Mr. Harrison is a jazz-trained guitarist and composer, but on his new album, Passing Train, he steps into the position of a roots-haunted singer-songwriter with a knowing, yearning tone.
Nate Chinen, NY Times
Joel Harrison on Passing Train...
This record was more difficult to make than any of my previous efforts, which seems at odds with the fact that it is the most overtly "Pop" cd I have made. The process of writing these songs, and then re-writing them over and over again, was often a kind of blood-letting. I doubted myself at many turns, partly because of what a crowded arena I am working in, but also because I tried especially hard in this project to speak from my heart. It's not a confessional record- but it is intensely personal.

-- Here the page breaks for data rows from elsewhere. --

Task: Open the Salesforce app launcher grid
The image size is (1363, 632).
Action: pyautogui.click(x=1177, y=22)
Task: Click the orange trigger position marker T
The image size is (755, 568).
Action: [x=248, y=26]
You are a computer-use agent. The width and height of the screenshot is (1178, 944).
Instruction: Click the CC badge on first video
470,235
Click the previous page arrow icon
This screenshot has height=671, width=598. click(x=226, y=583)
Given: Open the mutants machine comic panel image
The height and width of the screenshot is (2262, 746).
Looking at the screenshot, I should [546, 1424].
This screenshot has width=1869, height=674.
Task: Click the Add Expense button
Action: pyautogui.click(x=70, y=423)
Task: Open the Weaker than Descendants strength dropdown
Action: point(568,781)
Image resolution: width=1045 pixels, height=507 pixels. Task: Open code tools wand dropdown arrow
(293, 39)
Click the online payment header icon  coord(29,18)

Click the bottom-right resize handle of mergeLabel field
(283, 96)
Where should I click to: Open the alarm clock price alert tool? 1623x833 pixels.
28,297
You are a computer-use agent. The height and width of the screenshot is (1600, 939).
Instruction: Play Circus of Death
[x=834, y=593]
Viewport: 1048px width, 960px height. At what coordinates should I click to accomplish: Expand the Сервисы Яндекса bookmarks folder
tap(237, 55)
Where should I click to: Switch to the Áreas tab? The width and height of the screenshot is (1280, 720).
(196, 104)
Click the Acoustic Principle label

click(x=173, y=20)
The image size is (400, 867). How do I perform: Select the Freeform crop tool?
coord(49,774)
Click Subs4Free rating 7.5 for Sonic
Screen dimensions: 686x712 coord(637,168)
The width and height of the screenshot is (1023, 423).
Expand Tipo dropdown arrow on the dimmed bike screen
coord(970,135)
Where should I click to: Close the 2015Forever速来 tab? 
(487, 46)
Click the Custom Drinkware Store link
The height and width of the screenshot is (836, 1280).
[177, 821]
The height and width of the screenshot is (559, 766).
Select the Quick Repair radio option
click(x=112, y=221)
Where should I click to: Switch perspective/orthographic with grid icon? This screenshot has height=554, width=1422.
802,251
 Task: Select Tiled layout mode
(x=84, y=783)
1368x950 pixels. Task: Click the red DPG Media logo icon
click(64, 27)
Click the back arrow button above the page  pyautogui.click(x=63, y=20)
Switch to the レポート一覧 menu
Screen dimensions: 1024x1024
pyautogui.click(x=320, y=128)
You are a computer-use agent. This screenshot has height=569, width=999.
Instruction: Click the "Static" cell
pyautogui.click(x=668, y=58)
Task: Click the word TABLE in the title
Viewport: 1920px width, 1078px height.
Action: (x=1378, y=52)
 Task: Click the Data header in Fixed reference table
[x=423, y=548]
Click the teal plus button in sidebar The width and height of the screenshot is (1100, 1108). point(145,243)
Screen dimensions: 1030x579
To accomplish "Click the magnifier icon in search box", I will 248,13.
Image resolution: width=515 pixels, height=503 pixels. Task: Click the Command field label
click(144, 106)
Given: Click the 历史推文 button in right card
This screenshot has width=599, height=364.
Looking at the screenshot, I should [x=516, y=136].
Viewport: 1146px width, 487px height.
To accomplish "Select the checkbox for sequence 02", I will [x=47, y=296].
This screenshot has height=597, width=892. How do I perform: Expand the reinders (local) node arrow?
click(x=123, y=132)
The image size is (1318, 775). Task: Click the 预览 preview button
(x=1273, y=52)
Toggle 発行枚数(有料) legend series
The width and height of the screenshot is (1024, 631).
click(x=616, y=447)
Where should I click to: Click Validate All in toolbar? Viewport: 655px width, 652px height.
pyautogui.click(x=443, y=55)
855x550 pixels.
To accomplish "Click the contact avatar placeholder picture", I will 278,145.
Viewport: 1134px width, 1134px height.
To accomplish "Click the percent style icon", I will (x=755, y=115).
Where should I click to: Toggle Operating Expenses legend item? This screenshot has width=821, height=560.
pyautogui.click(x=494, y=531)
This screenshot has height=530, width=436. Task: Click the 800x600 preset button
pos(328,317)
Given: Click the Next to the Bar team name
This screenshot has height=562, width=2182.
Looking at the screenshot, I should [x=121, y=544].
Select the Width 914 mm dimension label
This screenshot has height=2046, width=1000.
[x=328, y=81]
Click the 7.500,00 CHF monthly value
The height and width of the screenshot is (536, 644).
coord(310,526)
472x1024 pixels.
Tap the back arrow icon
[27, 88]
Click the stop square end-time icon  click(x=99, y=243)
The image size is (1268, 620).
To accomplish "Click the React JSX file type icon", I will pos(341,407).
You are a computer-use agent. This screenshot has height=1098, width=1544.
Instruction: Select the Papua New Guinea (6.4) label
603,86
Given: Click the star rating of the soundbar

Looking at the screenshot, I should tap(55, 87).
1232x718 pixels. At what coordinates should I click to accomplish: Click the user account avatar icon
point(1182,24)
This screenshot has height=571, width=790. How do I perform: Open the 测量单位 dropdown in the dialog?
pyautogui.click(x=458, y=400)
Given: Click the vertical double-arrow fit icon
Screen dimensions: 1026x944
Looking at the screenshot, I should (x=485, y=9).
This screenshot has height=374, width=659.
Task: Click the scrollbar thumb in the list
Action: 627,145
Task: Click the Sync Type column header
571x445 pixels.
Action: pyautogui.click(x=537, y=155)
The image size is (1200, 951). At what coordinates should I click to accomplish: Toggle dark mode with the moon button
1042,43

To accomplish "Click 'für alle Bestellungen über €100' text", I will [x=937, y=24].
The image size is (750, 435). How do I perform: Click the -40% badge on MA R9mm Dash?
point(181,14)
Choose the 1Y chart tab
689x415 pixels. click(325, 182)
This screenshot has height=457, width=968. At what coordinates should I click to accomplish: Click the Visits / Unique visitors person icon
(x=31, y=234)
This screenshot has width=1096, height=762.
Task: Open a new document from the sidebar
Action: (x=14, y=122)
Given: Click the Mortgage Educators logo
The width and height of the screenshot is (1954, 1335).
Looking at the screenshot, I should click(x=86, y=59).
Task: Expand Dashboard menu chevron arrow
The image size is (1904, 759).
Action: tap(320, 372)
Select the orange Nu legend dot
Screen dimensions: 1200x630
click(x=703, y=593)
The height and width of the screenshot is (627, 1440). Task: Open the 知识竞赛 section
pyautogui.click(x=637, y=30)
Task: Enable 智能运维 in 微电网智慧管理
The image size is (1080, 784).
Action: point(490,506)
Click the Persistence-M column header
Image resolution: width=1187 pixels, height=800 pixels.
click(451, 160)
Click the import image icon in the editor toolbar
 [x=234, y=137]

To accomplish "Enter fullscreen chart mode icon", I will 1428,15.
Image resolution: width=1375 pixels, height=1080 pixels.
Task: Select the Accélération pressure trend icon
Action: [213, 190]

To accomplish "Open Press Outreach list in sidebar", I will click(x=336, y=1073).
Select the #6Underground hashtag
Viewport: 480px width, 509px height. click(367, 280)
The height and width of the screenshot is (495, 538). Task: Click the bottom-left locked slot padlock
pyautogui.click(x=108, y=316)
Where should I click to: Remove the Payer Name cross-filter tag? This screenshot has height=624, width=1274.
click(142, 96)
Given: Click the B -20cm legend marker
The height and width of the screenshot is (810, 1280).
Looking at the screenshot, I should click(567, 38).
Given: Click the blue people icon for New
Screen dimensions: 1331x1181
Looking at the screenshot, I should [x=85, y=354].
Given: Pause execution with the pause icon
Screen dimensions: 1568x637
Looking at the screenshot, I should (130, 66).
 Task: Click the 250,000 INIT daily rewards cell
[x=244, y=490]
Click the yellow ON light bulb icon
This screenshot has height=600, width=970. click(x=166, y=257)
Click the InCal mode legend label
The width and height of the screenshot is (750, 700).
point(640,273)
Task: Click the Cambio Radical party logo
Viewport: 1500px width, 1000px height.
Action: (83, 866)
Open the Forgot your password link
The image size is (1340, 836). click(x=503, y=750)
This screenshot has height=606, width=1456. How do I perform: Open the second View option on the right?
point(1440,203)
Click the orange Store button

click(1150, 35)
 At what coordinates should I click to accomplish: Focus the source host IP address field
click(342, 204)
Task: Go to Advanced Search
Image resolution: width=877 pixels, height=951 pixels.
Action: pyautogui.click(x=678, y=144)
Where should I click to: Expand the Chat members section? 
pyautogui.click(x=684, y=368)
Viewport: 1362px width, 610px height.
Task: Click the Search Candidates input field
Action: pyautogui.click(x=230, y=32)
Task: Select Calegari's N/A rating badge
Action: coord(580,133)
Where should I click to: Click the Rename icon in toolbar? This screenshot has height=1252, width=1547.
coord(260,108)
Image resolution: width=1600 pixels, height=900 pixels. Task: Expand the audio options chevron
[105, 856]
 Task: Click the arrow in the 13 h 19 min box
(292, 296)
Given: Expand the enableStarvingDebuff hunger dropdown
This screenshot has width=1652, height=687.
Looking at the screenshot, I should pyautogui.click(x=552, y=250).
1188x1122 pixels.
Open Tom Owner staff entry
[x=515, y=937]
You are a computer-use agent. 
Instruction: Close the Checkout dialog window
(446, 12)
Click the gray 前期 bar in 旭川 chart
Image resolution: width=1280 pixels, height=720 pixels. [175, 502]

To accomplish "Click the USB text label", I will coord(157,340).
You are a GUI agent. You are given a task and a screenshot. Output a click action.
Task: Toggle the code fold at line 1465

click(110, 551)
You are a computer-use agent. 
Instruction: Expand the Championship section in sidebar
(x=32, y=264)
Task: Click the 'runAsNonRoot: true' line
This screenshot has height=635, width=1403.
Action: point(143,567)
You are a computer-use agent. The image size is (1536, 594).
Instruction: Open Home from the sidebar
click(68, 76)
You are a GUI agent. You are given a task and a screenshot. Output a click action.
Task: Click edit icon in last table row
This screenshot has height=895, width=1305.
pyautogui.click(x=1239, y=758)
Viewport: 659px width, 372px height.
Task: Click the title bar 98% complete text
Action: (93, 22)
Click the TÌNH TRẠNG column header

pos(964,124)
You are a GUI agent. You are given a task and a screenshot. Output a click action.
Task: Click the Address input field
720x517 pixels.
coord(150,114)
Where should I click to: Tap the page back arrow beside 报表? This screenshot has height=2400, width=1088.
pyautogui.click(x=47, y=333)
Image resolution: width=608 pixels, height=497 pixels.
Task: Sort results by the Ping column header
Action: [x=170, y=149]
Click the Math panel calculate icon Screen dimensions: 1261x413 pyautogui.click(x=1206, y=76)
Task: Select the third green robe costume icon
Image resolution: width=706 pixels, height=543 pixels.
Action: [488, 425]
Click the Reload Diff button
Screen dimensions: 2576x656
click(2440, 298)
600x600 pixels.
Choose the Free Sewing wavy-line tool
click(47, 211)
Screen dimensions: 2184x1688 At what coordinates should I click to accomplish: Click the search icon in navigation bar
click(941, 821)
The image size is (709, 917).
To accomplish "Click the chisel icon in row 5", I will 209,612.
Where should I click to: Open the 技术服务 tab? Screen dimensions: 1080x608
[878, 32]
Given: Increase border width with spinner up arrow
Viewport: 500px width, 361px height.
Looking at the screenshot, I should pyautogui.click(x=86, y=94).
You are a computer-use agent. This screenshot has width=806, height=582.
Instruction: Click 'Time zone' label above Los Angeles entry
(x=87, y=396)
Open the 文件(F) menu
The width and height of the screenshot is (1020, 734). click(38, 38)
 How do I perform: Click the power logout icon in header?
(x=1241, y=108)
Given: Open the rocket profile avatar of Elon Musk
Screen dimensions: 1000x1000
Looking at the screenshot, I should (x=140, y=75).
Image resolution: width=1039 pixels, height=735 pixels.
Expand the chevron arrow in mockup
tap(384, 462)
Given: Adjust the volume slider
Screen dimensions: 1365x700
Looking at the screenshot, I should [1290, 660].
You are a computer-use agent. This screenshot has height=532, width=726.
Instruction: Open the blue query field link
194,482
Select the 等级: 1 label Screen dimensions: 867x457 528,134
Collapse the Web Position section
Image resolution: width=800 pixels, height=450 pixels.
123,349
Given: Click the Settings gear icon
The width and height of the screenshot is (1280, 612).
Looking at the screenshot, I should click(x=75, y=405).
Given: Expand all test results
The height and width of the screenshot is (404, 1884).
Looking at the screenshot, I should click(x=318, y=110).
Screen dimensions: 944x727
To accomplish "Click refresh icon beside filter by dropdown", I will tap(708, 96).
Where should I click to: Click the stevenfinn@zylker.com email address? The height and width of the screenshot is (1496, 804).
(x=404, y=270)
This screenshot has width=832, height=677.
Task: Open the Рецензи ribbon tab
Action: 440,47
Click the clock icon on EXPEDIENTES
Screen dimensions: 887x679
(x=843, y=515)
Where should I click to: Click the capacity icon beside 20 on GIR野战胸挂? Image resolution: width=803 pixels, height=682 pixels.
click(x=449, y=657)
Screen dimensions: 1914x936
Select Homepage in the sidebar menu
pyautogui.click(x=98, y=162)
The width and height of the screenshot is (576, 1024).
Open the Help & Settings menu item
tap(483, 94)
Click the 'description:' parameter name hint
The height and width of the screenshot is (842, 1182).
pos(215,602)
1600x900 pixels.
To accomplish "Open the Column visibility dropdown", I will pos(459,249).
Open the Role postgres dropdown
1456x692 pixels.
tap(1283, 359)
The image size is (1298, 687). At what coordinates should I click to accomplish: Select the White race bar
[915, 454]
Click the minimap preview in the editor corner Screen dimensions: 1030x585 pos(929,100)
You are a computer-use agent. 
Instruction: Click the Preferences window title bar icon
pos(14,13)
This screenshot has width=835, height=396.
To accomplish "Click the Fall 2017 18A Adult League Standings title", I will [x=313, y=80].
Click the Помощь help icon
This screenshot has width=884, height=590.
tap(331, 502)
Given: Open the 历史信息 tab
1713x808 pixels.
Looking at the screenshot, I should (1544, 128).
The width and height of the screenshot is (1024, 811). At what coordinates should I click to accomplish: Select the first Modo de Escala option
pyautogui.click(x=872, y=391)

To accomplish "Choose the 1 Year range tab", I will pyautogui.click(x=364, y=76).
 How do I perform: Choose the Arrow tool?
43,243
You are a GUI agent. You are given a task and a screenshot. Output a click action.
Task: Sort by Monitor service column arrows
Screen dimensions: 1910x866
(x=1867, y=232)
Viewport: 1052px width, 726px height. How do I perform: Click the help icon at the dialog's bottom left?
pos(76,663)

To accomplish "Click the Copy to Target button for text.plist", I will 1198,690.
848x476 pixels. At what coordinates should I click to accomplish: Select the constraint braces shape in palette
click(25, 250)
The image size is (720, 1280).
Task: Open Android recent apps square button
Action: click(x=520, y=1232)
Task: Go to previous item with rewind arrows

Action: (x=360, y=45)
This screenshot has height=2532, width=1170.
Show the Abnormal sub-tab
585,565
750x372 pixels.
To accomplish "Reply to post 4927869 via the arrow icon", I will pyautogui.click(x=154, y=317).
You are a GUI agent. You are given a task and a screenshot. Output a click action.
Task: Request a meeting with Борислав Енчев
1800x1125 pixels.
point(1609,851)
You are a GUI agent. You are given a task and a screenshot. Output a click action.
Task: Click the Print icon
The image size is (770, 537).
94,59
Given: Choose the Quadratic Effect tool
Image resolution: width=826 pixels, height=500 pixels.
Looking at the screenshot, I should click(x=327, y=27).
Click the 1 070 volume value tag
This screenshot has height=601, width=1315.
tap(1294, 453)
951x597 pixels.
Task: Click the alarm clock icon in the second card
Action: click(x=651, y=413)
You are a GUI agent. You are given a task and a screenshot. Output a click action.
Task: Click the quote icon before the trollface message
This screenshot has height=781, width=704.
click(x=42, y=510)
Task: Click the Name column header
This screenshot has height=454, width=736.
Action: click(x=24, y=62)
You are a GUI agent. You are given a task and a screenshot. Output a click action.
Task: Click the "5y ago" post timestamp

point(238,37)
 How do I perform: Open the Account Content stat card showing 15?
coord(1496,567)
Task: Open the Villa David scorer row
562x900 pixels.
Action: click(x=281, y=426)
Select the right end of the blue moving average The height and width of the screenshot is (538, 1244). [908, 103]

I more or less abandoned the bedrock of much of my previous work- jazz improvisation. I simply tried to write meaningful, soulful songs. Anybody familiar with my music will recognize certain eclectic traits that carry over, but the focus here is on a love of simple song structures that has been with me since I heard Louis Armstrong sing "Stars Fell on Alabama" and Lennon sing "Norwegian Wood" when I was six or seven. In songwriting time is infinitely compressed, everything is stripped to its raw basics. At its best (Merle Haggard) an entire life is exposed in 16 lines and three minutes. A song is both the easiest and the hardest thing to compose. This may be why there are so many that are mediocre, and the few that are great transcend all boundaries and touch millions equally. My inspiration has come from all over: The Allman Brothers, Townes Van Zandt, West Africa (esp. Mali), The Grateful Dead, Appalachian music, Indian bhajans, Caetano Veloso, Randy Newman, Ray Charles, Albert King, James Taylor, and so many more. Most of these songwriters come from a time when jazz, R&B, country, and soul all intertwined.
I must share with you, supporter and critic alike, how hard it was to be the singer on this collection. Of all the jobs I have chosen, composer, guitarist, or arranger, singing has been the most intimidating. I have sung my whole life, but only recorded as a singer more recently, beginning with the Free Country cd. It's a terrifying business; however, there was no way around it. Six years ago when I began writing this material, my plan was to enlist someone else as lead vocalist. I went so far as to record four songs this way, but it was not to be. With encouragement from others I saw that I could bring a certain authenticity to the endeavor, technique aside, and I mean it when I say I hope I have done justice to my own work.
We live in a time when an overwhelming number of people express their private thoughts publicly. Part of this is due to advances in technology, part to the contemporary attractions of individualism, part to the astonishing way in which corporations learned to acquaint greed with art, and partly, of course, because of a true desire to make meaningful art. What I come back to over and over again is the feeling I get when the marriage of words and music is magic. It's unlike any other feeling I know. It makes the world seem graspable for a moment. I love a great song more than any other form of music, and so while the process has been at turns dark, complex, and confusing, the end result feels as rewarding as anything I have ever done.